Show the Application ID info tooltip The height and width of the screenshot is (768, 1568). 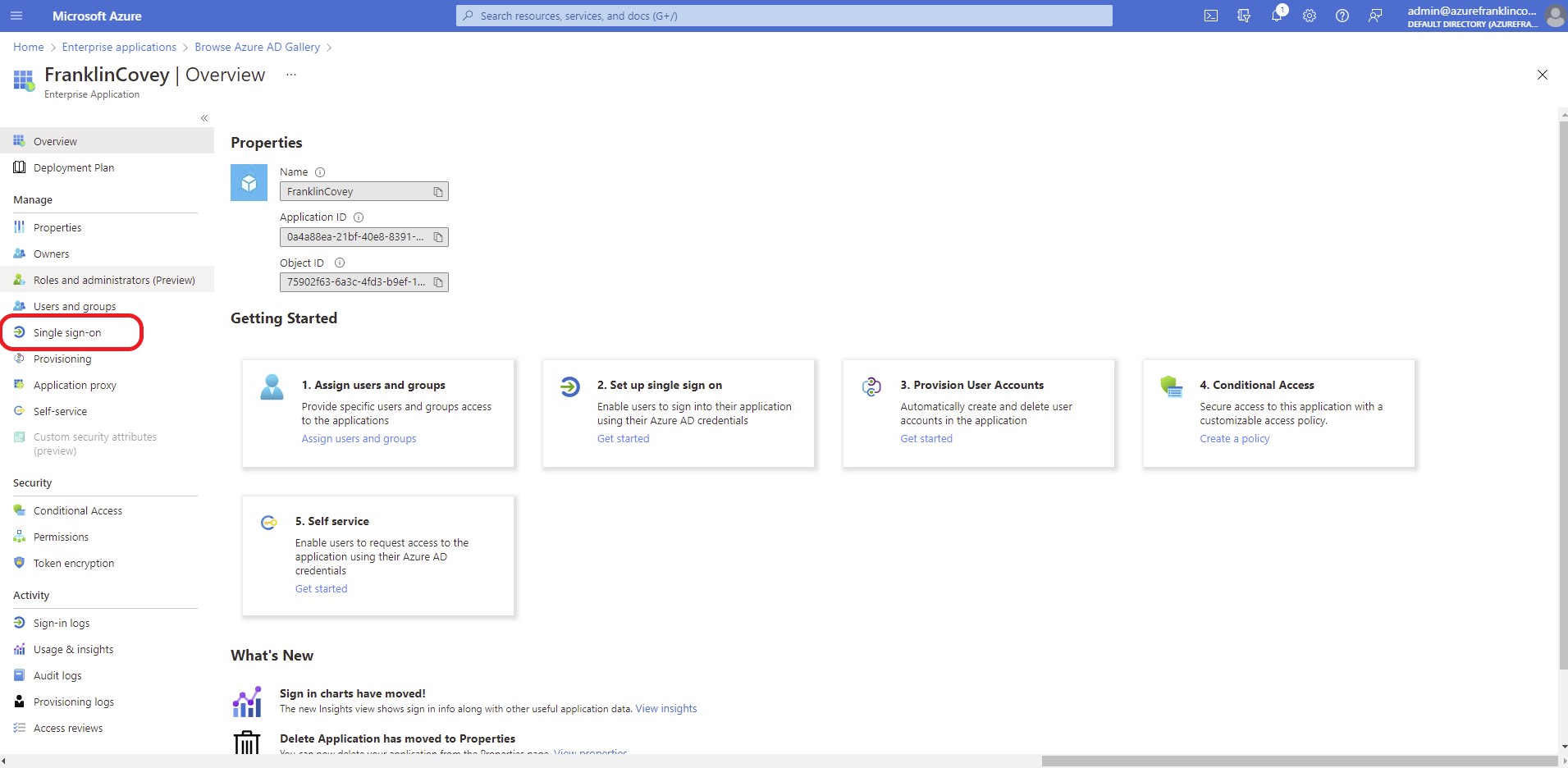pos(359,217)
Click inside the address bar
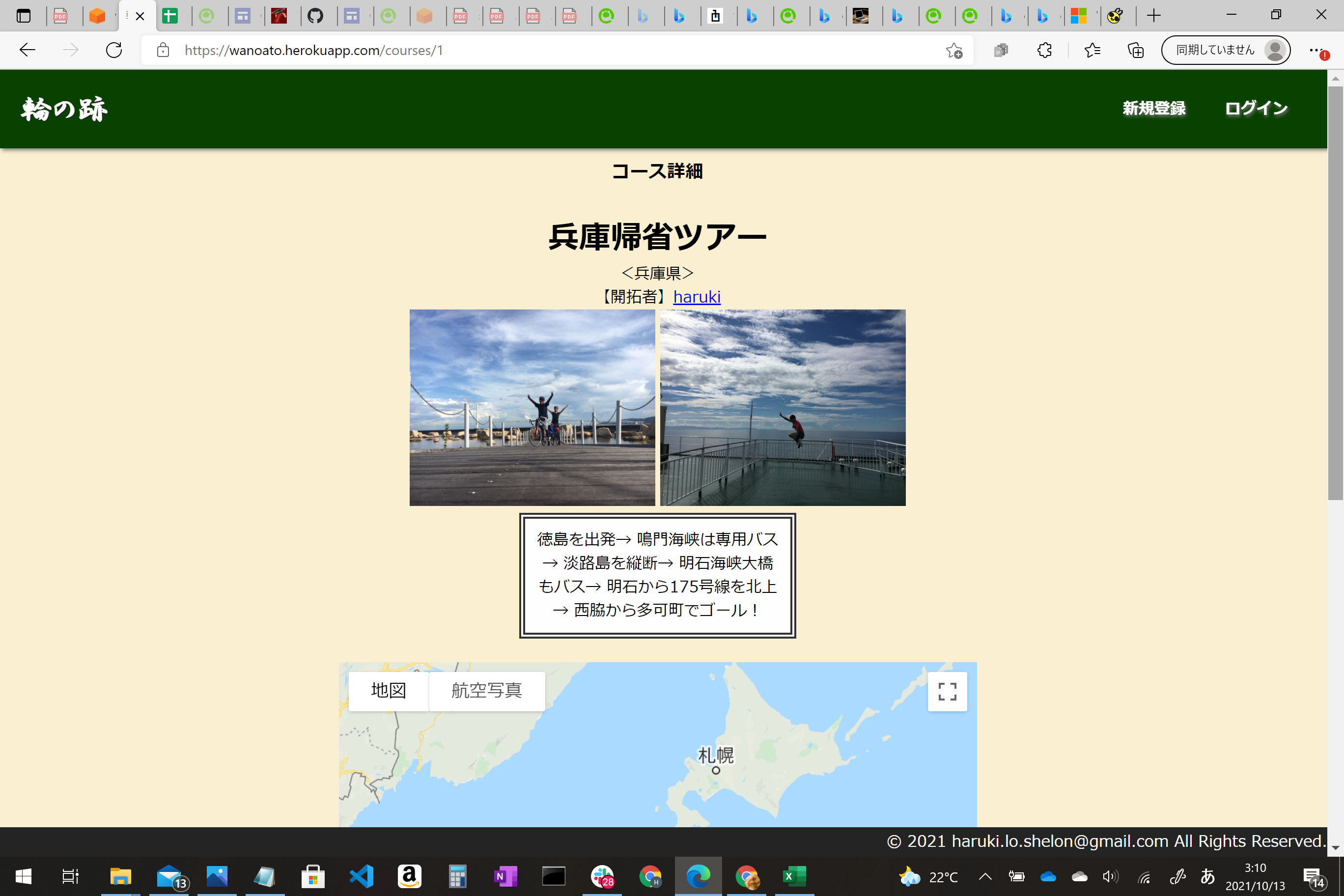The height and width of the screenshot is (896, 1344). click(x=457, y=50)
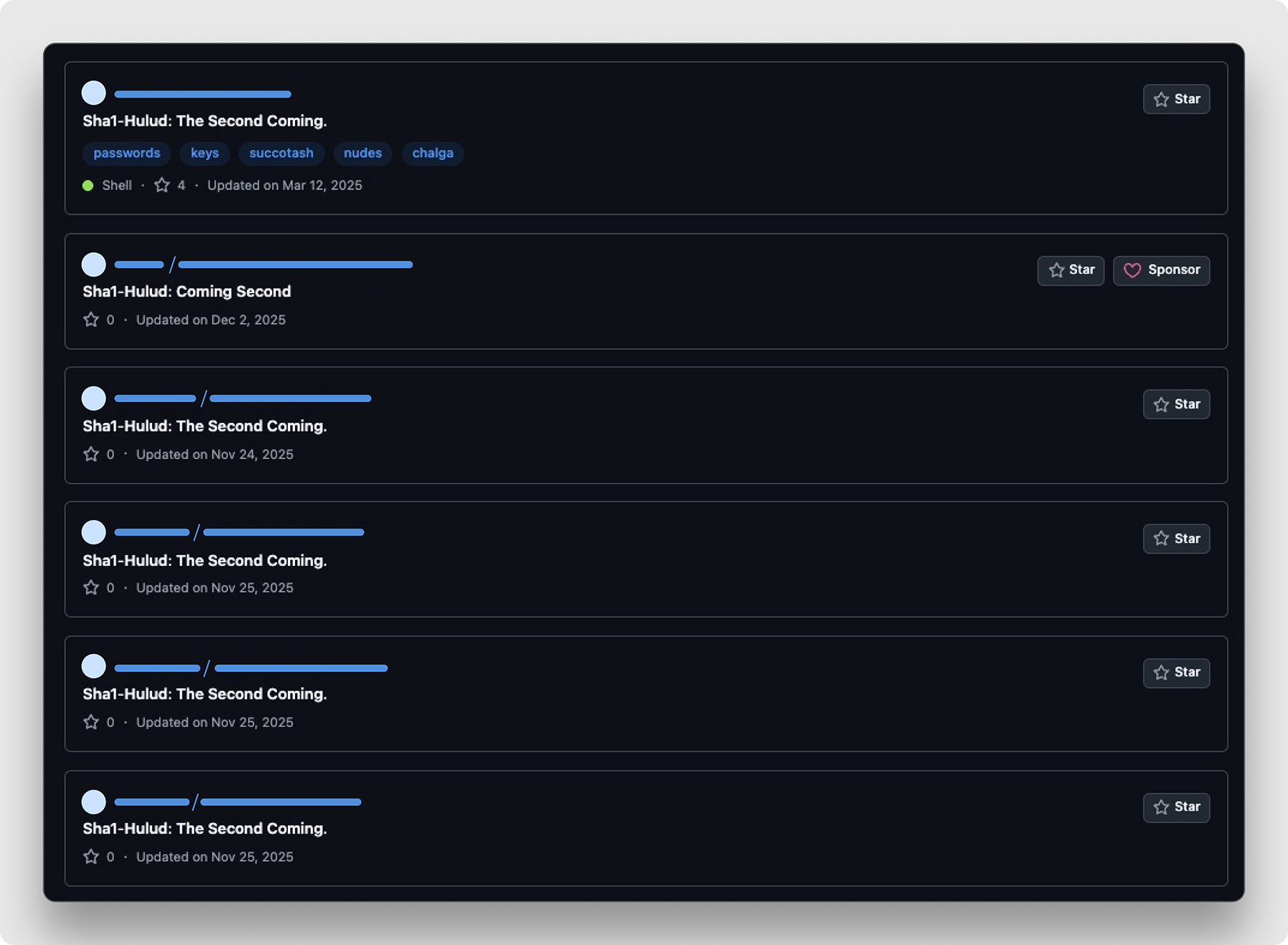Click the star count 0 on the Dec 2 repo
Viewport: 1288px width, 945px height.
(x=109, y=320)
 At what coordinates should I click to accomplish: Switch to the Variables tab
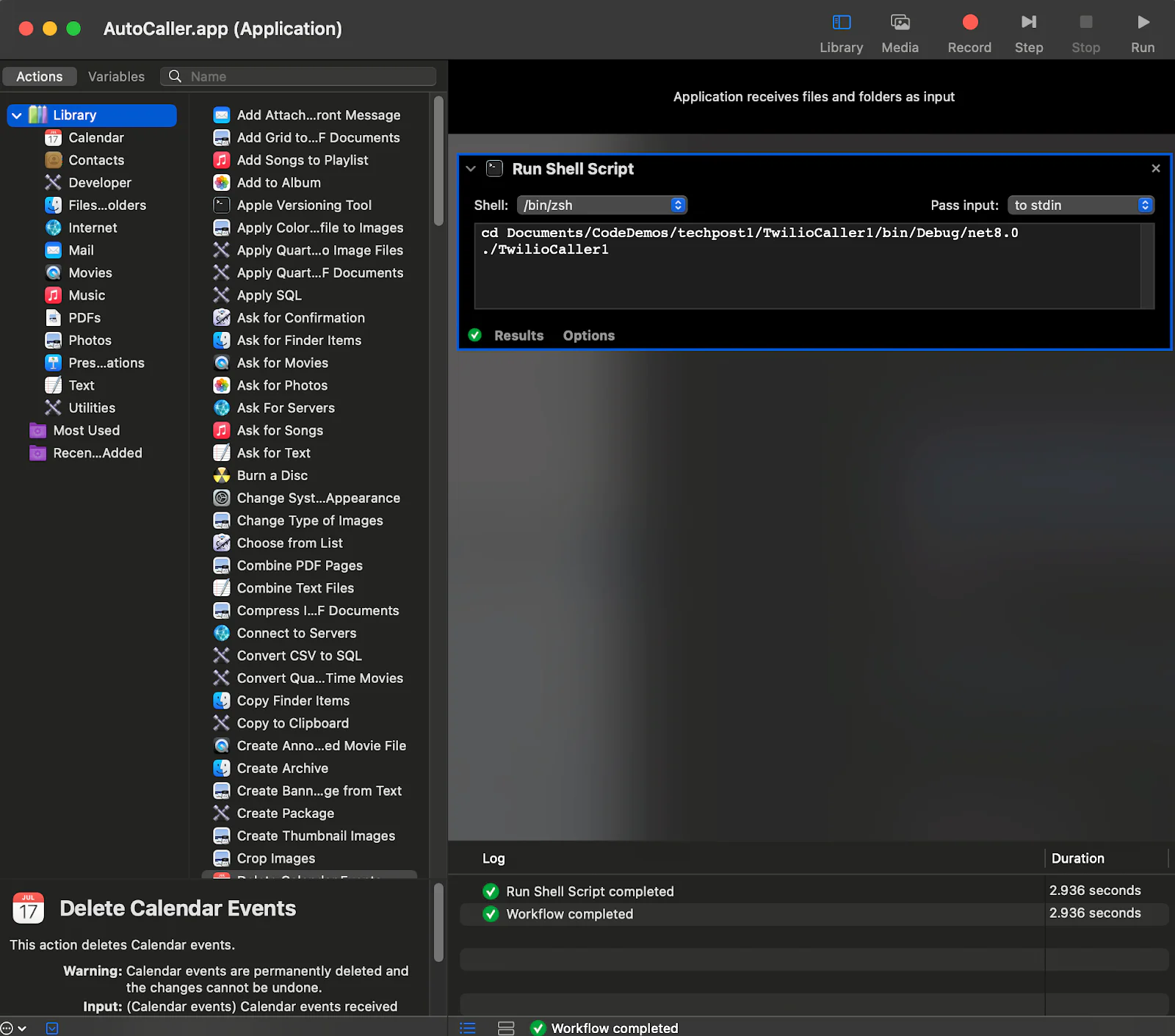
---------------
# Your goal
Copy the final stretch of the entries exactly: the line containing "Click inside the address bar" and every line after it through the last. Include no pictures and nothing more.

# Solution to this problem
Click inside the address bar
The height and width of the screenshot is (896, 1344). click(x=457, y=50)
Click the star count 0 on the Dec 2 repo
Viewport: 1288px width, 945px height.
(x=109, y=320)
 At what coordinates should I click to accomplish: Switch to the Variables tab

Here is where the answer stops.